*What is needed*
Reproduce the lines of the items below word for word, from the line with "At what (x,y)" to the line with "Looking at the", leaving out the pictures.

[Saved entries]
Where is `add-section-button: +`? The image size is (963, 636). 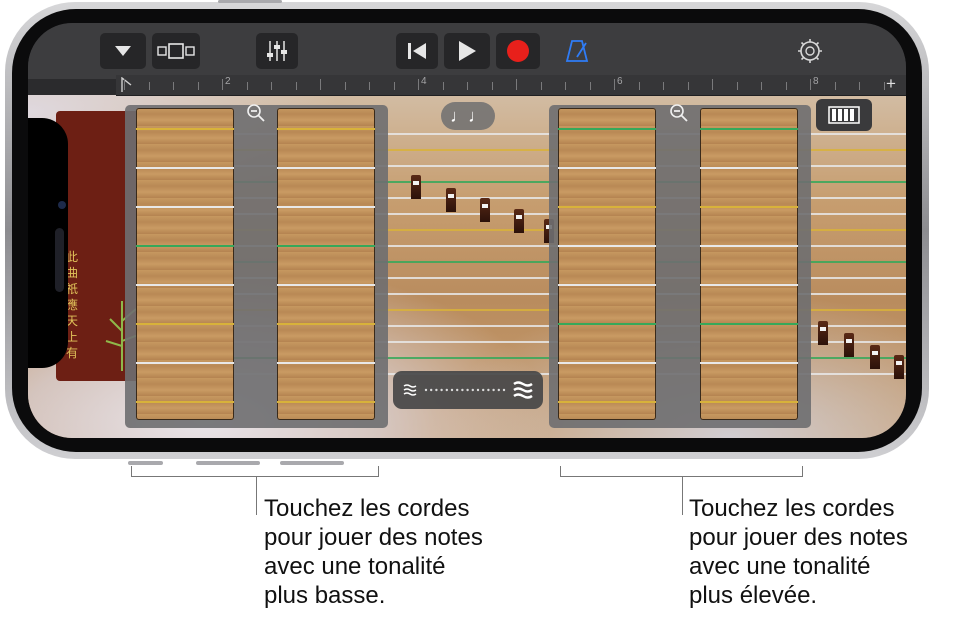 add-section-button: + is located at coordinates (891, 84).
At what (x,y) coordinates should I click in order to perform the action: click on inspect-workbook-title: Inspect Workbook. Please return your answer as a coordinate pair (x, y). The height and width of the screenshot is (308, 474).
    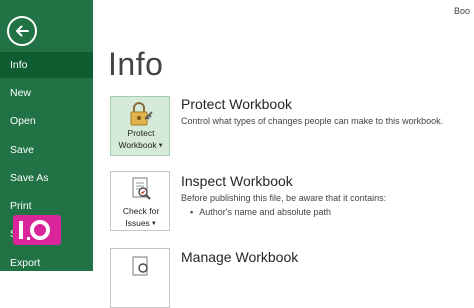
    Looking at the image, I should click on (237, 181).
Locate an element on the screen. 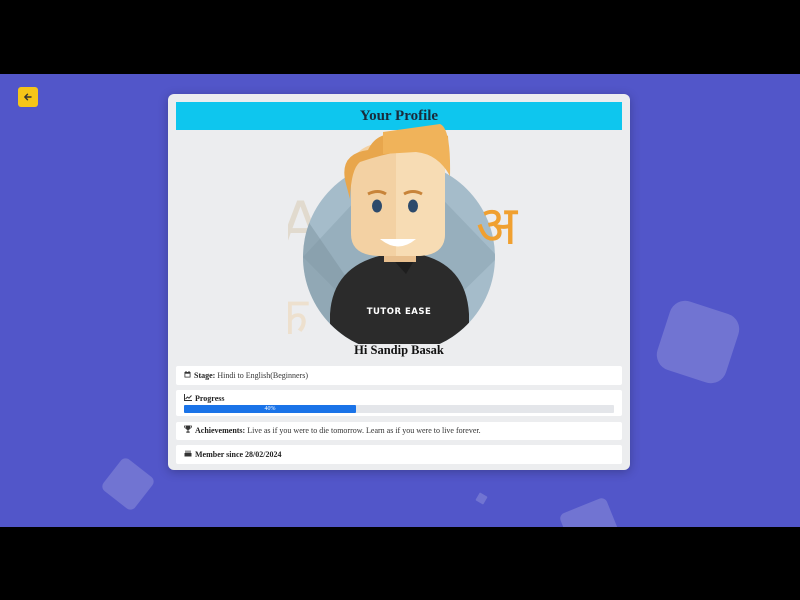  progress-label: Progress is located at coordinates (210, 398).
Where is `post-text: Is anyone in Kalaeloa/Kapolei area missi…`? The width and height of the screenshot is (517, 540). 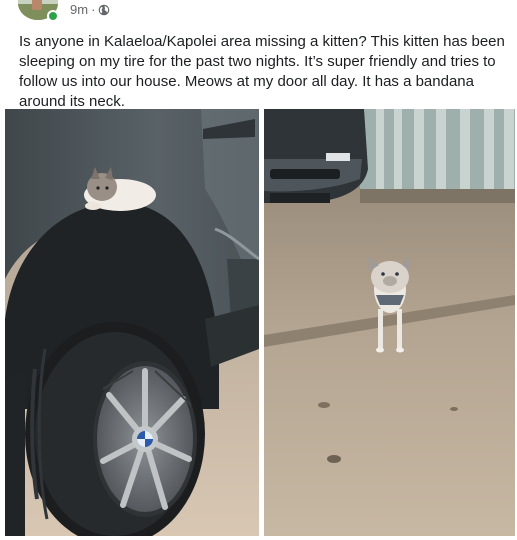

*Task output*
At what (x,y) coordinates should I click in order to perform the action: click on inspect-workbook-title: Inspect Workbook. Please return your answer as a coordinate pair (x, y). The height and width of the screenshot is (308, 474).
    Looking at the image, I should click on (237, 181).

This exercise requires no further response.